* [What you have to do]
Return every entry exactly.

* [Stored records]

◆ ◆ ◆ ◆

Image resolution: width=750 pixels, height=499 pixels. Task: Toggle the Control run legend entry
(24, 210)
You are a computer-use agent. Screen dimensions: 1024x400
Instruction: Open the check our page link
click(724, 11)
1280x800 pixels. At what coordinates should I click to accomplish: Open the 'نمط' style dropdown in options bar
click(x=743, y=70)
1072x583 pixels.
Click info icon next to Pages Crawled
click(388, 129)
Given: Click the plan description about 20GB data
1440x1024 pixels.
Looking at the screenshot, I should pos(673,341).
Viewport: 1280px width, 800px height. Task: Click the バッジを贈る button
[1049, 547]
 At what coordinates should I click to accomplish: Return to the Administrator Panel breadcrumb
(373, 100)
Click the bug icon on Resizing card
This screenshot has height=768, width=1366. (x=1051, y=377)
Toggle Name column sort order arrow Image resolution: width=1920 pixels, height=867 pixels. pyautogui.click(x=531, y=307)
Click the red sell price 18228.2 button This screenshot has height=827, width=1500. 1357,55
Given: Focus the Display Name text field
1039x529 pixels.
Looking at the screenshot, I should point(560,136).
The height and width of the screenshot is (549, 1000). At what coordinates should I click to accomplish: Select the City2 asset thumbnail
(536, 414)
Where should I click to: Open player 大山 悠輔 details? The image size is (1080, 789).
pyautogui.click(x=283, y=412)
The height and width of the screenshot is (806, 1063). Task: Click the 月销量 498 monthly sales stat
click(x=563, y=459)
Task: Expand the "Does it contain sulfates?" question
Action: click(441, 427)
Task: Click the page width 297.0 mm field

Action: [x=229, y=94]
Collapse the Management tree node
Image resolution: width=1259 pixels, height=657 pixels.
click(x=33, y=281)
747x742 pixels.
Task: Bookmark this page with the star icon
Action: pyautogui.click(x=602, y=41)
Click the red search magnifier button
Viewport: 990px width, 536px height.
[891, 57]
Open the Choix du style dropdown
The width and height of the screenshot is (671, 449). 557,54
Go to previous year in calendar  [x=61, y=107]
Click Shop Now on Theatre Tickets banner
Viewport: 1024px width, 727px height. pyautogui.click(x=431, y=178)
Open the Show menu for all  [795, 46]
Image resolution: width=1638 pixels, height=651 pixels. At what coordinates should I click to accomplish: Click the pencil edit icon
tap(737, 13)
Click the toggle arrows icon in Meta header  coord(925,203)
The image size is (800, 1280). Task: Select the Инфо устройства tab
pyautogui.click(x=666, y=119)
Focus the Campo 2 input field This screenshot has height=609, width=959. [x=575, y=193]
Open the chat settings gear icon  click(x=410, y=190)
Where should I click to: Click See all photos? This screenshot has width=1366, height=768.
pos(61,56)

◆ ◆ ◆ ◆

* [Solution to the problem]
Image resolution: width=750 pixels, height=499 pixels. Task: Toggle the Control run legend entry
(24, 210)
You are a computer-use agent. Screen dimensions: 1024x400
Instruction: Open the check our page link
click(724, 11)
1280x800 pixels. At what coordinates should I click to accomplish: Open the 'نمط' style dropdown in options bar
click(x=743, y=70)
1072x583 pixels.
Click info icon next to Pages Crawled
click(388, 129)
Given: Click the plan description about 20GB data
1440x1024 pixels.
Looking at the screenshot, I should pos(673,341).
Viewport: 1280px width, 800px height. Task: Click the バッジを贈る button
[1049, 547]
 At what coordinates should I click to accomplish: Return to the Administrator Panel breadcrumb
(373, 100)
Click the bug icon on Resizing card
This screenshot has height=768, width=1366. (x=1051, y=377)
Toggle Name column sort order arrow Image resolution: width=1920 pixels, height=867 pixels. pyautogui.click(x=531, y=307)
Click the red sell price 18228.2 button This screenshot has height=827, width=1500. 1357,55
Given: Focus the Display Name text field
1039x529 pixels.
Looking at the screenshot, I should point(560,136).
The height and width of the screenshot is (549, 1000). At what coordinates should I click to accomplish: Select the City2 asset thumbnail
(536, 414)
Where should I click to: Open player 大山 悠輔 details? The image size is (1080, 789).
pyautogui.click(x=283, y=412)
The height and width of the screenshot is (806, 1063). Task: Click the 月销量 498 monthly sales stat
click(x=563, y=459)
Task: Expand the "Does it contain sulfates?" question
Action: click(441, 427)
Task: Click the page width 297.0 mm field

Action: [x=229, y=94]
Collapse the Management tree node
Image resolution: width=1259 pixels, height=657 pixels.
click(x=33, y=281)
747x742 pixels.
Task: Bookmark this page with the star icon
Action: pyautogui.click(x=602, y=41)
Click the red search magnifier button
Viewport: 990px width, 536px height.
[891, 57]
Open the Choix du style dropdown
The width and height of the screenshot is (671, 449). 557,54
Go to previous year in calendar  [x=61, y=107]
Click Shop Now on Theatre Tickets banner
Viewport: 1024px width, 727px height. pyautogui.click(x=431, y=178)
Open the Show menu for all  [795, 46]
Image resolution: width=1638 pixels, height=651 pixels. At what coordinates should I click to accomplish: Click the pencil edit icon
tap(737, 13)
Click the toggle arrows icon in Meta header  coord(925,203)
The image size is (800, 1280). Task: Select the Инфо устройства tab
pyautogui.click(x=666, y=119)
Focus the Campo 2 input field This screenshot has height=609, width=959. [x=575, y=193]
Open the chat settings gear icon  click(x=410, y=190)
Where should I click to: Click See all photos? This screenshot has width=1366, height=768.
pos(61,56)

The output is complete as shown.